Despite a drop in profits, Chorus has announced an unimputed interim dividend of 17 cents per share for the first half of the 2023 financial year, ending December 31.
This dividend is 3 cents per share (cps) higher than the interim dividend delivered in the 2022 financial year. A final unimputed dividend of 25.5 cps is expected to be announced in August to meet its guidance of a 42.5 cps dividend for the full year.
The internet infrastructure provider’s net profit for the period plummeted by 79 per cent from $42 million to $9m compared with the same period in the previous year.
In a letter to investors, Chorus chair Mark Cross attributed the large drop to rising interest rates and “the need to refinance a large tranche of debt due for repayment later in 2023″.
The depreciation of copper cables in areas where fibre was available also contributed to the dip, Cross said.
Total revenue for the period was up $4m from the first half of the 2022 financial year to $487m, with a $35m growth in fibre broadband revenues making up for a $25m drop in copper.
Underlying earnings before interest, tax, depreciation and amortisation (Ebitda) were $342m, up $10m on the same period the prior year when one-off gains were excluded.
As a result, the company is increasing Ebitda full-year guidance from $675m to $690m, up from $655m to $675m, although this does not include any impact related to Cyclone Gabrielle.
In a separate announcement, the continuation of Chorus’ $150m share buyback was also confirmed to start from Feb 21, 2023. The next stage of the programme is for up to $78m, making up the balance after buying $72m worth of shares in the 12 months from Feb 22, 2022.
Shares will be purchased through the New Zealand Exchange (NZX) as well as the Australian Securities Exchange (ASX) for market price and will be cancelled upon acquisition.
In December 2022, the fibre rollout programme was completed with fibre reaching 87 per cent of NZ’s population. In the areas where fibre is available, uptake continues to grow with 38,000 more premises signing on.
There is now 71 per cent fibre uptake in completed rollout areas, up from 69 per cent at the start of the 2023 financial year in July.
Cross’ letter said fibre reaching 87 per cent of the population was “clearly too low” but that trying to emulate the 99 per cent coverage that some European countries are aiming for is “probably too high”.

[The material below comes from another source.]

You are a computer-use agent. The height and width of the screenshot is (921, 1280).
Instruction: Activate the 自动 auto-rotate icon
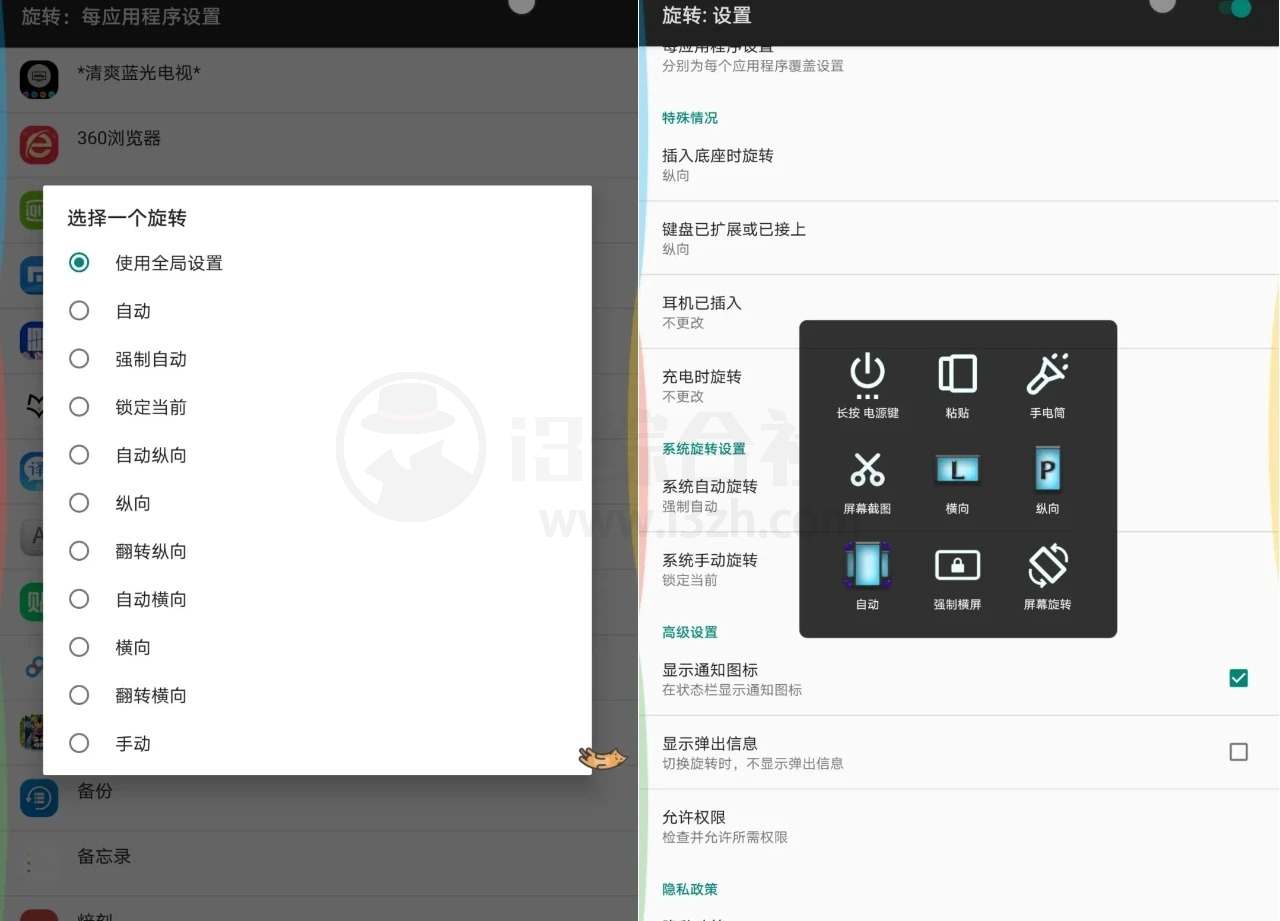pyautogui.click(x=868, y=565)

Chorus chief executive JB Rousselot said: “We already have a plan that could extend fibre to 90 per cent of the population, with the right regulatory and policy settings, and we see opportunities to invest in the ongoing enhancement and sustainability of the network.”
While the earnings were not subject to the impact of Cyclone Gabrielle, the topic was addressed.
The company is working to repair the faults that the cyclone caused and recognised that there will be operational challenges until the faults are resolved in full, which could take some time.
Rousselot said that the company lacked the number of technicians it needed to complete fibre installations in the 2023 financial half-year, although the workforce gap had decreased from 380 to 220 in recent months. “We expect to recruit another 150 technicians within a few months”, he said.
“In the meantime, the widespread community devastation caused by the recent cyclones means we’re having to reprioritise some work so we can focus on restoration efforts.”
He added that fibre networks were more resilient to water damage and easier to fix than copper. Cross said in his letter that even once the fibre cables are fixed or temporarily bypassed, further faults at more local levels could not be assessed until power returned to the areas.
“We’ll be working with New Zealand’s major network providers to consider what can be learnt from Cyclone Gabrielle and what additional steps we can take to further increase the resiliency of our infrastructure.”